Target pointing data
## Start
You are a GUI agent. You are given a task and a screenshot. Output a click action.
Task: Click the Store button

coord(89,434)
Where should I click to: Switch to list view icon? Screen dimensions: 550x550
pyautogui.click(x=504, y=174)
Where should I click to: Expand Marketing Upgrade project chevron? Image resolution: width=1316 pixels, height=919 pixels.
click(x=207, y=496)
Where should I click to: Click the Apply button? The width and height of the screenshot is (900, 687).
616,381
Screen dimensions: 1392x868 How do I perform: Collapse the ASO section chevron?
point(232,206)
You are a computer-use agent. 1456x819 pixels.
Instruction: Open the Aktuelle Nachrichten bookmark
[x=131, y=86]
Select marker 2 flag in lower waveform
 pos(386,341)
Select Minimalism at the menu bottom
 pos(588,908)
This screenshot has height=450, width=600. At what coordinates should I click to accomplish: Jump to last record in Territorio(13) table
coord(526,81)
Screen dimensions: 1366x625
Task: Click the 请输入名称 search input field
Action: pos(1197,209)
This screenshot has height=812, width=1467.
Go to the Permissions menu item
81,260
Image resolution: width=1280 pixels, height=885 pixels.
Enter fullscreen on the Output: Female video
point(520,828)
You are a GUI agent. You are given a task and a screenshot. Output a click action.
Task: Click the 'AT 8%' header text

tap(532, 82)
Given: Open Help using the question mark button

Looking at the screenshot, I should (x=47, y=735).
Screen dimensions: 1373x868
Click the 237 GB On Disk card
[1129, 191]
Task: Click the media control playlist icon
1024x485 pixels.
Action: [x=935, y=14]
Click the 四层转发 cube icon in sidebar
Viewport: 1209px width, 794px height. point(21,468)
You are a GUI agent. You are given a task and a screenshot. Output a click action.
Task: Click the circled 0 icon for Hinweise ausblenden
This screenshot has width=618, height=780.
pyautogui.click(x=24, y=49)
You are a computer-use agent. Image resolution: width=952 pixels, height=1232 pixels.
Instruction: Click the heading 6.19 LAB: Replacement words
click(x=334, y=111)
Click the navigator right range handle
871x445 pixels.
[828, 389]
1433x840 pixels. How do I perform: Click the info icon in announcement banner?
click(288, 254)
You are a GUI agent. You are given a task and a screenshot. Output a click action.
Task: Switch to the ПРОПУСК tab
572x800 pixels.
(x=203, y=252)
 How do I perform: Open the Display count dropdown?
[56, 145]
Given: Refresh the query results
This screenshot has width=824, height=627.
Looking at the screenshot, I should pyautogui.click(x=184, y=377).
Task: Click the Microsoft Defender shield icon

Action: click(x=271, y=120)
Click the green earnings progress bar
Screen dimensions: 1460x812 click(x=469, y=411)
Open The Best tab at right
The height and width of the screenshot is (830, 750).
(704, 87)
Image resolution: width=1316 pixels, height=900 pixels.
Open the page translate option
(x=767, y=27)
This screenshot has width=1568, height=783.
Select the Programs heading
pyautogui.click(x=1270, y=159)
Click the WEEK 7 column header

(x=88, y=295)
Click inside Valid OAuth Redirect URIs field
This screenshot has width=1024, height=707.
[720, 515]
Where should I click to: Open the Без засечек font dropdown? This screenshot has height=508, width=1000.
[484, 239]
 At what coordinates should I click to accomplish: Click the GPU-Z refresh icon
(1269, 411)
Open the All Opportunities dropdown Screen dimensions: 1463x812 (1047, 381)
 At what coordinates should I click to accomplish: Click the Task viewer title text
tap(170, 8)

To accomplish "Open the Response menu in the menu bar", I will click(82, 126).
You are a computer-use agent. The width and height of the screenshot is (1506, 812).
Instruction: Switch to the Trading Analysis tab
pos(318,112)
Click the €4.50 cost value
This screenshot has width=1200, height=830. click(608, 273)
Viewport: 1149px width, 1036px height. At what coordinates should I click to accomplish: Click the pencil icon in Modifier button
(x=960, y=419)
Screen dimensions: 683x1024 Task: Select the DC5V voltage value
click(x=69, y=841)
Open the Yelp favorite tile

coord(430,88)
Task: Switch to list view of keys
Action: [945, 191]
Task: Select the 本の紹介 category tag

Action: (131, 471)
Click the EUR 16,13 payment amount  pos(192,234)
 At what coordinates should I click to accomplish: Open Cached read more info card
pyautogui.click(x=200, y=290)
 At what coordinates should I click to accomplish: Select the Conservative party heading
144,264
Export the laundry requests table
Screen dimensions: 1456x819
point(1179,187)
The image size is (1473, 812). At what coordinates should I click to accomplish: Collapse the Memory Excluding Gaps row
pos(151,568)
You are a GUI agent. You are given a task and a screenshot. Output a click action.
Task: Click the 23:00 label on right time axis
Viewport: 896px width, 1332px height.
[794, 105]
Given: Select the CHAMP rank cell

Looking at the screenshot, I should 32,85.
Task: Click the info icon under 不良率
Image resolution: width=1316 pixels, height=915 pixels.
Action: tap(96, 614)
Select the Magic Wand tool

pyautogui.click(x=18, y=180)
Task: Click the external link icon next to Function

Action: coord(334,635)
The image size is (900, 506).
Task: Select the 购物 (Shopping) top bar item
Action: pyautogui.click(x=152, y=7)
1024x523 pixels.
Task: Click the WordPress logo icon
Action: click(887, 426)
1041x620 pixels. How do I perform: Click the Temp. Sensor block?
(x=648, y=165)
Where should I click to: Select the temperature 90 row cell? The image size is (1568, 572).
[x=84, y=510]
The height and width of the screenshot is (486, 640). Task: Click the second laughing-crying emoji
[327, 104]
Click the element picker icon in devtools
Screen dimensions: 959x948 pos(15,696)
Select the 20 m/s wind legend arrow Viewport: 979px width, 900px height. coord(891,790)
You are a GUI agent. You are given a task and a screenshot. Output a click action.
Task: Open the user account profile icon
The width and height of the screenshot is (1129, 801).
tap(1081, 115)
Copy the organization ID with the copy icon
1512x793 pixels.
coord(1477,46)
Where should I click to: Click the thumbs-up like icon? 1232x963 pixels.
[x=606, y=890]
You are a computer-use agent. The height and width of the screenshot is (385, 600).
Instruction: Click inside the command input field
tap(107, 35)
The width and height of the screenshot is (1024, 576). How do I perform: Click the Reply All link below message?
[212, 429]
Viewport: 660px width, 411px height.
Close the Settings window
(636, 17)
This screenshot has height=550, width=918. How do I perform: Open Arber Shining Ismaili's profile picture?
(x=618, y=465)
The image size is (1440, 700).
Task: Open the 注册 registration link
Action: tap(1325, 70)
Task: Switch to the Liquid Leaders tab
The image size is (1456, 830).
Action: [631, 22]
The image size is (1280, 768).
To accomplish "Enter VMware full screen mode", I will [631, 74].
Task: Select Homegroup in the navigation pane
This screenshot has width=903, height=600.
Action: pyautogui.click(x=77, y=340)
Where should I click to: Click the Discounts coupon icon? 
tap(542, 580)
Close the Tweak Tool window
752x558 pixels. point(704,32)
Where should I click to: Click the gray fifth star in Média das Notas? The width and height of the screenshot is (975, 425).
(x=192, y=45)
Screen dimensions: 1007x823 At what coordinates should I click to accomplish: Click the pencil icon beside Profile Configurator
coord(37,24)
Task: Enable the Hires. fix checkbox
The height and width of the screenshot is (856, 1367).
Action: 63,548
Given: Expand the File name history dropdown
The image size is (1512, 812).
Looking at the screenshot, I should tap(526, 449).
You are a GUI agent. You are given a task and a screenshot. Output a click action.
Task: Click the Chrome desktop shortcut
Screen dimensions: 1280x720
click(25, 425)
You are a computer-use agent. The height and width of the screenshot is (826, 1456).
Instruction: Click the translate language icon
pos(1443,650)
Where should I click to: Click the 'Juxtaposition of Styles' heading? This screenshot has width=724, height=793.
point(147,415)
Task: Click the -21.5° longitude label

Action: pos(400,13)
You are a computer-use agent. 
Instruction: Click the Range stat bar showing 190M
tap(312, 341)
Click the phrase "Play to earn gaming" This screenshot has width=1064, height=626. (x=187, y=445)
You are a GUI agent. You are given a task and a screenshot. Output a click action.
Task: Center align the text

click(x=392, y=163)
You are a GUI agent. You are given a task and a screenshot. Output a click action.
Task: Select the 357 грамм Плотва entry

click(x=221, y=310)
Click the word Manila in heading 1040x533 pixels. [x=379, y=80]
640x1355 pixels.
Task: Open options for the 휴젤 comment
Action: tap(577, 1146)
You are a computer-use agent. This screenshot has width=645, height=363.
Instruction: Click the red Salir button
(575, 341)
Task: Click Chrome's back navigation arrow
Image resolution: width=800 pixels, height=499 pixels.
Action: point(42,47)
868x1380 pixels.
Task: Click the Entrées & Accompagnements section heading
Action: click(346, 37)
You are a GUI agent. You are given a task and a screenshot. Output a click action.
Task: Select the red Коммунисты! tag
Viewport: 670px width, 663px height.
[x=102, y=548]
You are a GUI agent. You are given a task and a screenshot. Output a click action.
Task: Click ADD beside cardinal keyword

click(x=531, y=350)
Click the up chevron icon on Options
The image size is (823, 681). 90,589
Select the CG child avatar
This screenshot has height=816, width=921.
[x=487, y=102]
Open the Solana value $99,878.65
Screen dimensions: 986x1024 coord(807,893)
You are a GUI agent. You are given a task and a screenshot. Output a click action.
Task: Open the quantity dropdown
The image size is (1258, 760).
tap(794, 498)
## End
_PROBLEM TO SOLVE_.
Please copy the rows verbatim, from the line with "Task: Switch to the Liquid Leaders tab" up to and including the line with "tap(312, 341)".

_TASK SOLUTION_.
Task: Switch to the Liquid Leaders tab
The image size is (1456, 830).
Action: [631, 22]
The image size is (1280, 768).
To accomplish "Enter VMware full screen mode", I will [631, 74].
Task: Select Homegroup in the navigation pane
This screenshot has width=903, height=600.
Action: pyautogui.click(x=77, y=340)
Where should I click to: Click the Discounts coupon icon? 
tap(542, 580)
Close the Tweak Tool window
752x558 pixels. point(704,32)
Where should I click to: Click the gray fifth star in Média das Notas? The width and height of the screenshot is (975, 425).
(x=192, y=45)
Screen dimensions: 1007x823 At what coordinates should I click to accomplish: Click the pencil icon beside Profile Configurator
coord(37,24)
Task: Enable the Hires. fix checkbox
The height and width of the screenshot is (856, 1367).
Action: 63,548
Given: Expand the File name history dropdown
The image size is (1512, 812).
Looking at the screenshot, I should tap(526, 449).
You are a GUI agent. You are given a task and a screenshot. Output a click action.
Task: Click the Chrome desktop shortcut
Screen dimensions: 1280x720
click(25, 425)
You are a computer-use agent. The height and width of the screenshot is (826, 1456).
Instruction: Click the translate language icon
pos(1443,650)
Where should I click to: Click the 'Juxtaposition of Styles' heading? This screenshot has width=724, height=793.
point(147,415)
Task: Click the -21.5° longitude label

Action: pos(400,13)
You are a computer-use agent. 
Instruction: Click the Range stat bar showing 190M
tap(312, 341)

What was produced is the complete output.